He has refused his Assent to
Laws, the most wholesome and necessary for the public good.
He has forbidden his Governors
to pass Laws of immediate and pressing importance, unless suspended
in their operation till his Assent should be obtained; and when
so suspended, he has utterly neglected to attend to them.
He has refused to pass other
Laws for the accommodation of large districts of people, unless
those people would relinquish the right of Representation in
the Legislature, a right inestimable to them and formidable
to tyrants only.
He has called together legislative
bodies at places unusual, uncomfortable, and distant from the
depository of their public Records, for the sole purpose of
fatiguing them into compliance with his measures.
He has dissolved Representative
Houses repeatedly, for opposing with manly firmness his invasions
on the rights of the people.
He has refused for a long time,
after such dissolutions, to cause others to be elected; whereby
the Legislative powers, incapable of Annihilation, have returned
to the People at large for their exercise; the State remaining
in the mean time exposed to all the dangers of invasion from
without, and convulsions within.
He has endeavoured to prevent
the population of these States; for that purpose obstructing
the Laws for Naturalization of Foreigners; refusing to pass
others to encourage their migrations hither, and raising the
conditions of new Appropriations of Lands.
He has obstructed the Administration
of Justice, by refusing his Assent to Laws for establishing
Judiciary powers.
He has made Judges dependent
on his Will alone, for the tenure of their offices, and the
amount and payment of their salaries.
He has erected a multitude of
New Offices, and sent hither swarms of Officers to harass our
people, and eat out their substance.
He has kept among us, in times
of peace, Standing Armies without the Consent of our legislatures.
He has affected to render the
Military independent of and superior to the Civil power.
He has combined with others to
subject us to a jurisdiction foreign to our constitution, and
unacknowledged by our laws; giving his Assent to their Acts
of pretended Legislation:
For Quartering large bodies of
armed troops among us:
For protecting them, by a mock
Trial, from punishment for any Murders which they should commit
on the Inhabitants of these States:
For cutting off our Trade with
all parts of the world:
For imposing Taxes on us without
our Consent:
For depriving us in many cases,
of the benefits of Trial by Jury:
For transporting us beyond Seas
to be tried for pretended offences
For abolishing the free System
of English Laws in a neighbouring Province, establishing therein
an Arbitrary government, and enlarging its Boundaries so as
to render it at once an example and fit instrument for introducing
the same absolute rule into these Colonies:
For taking away our Charters,
abolishing our most valuable Laws, and altering fundamentally
the Forms of our Governments:
For suspending our own Legislatures,
and declaring themselves invested with power to legislate for
us in all cases whatsoever.
He has abdicated Government here,
by declaring us out of his Protection and waging War against
us.
He has plundered our seas, ravaged
our Coasts, burnt our towns, and destroyed the lives of our
people.
He is at this time transporting
large Armies of foreign Mercenaries to compleat the works of
death, desolation and tyranny, already begun with circumstances
of Cruelty & perfidy scarcely paralleled in the most barbarous
ages, and totally unworthy the Head of a civilized nation.
He has constrained our fellow
Citizens taken Captive on the high Seas to bear Arms against
their Country, to become the executioners of their friends and
Brethren, or to fall themselves by their Hands.
He has excited domestic insurrections
amongst us, and has endeavoured to bring on the inhabitants
of our frontiers, the merciless Indian Savages, whose known
rule of warfare, is an undistinguished destruction of all ages,
sexes and conditions.
In every stage of these Oppressions
We have Petitioned for Redress in the most humble terms: Our
repeated Petitions have been answered only by repeated injury.
A Prince whose character is thus marked by every act which may
define a Tyrant, is unfit to be the ruler of a free people.
Nor have We been wanting in attentions
to our Brittish brethren.

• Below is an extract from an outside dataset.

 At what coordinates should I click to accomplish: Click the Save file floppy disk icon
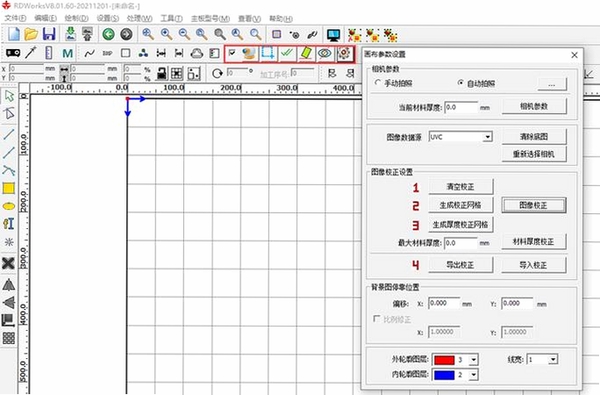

We have warned them from time to time
of attempts by their legislature to extend an unwarrantable
jurisdiction over us. We have reminded them of the circumstances
of our emigration and settlement here. We have appealed to their
native justice and magnanimity, and we have conjured them by
the ties of our common kindred to disavow these usurpations,
which, would inevitably interrupt our connections and correspondence.
They too have been deaf to the voice of justice and of consanguinity.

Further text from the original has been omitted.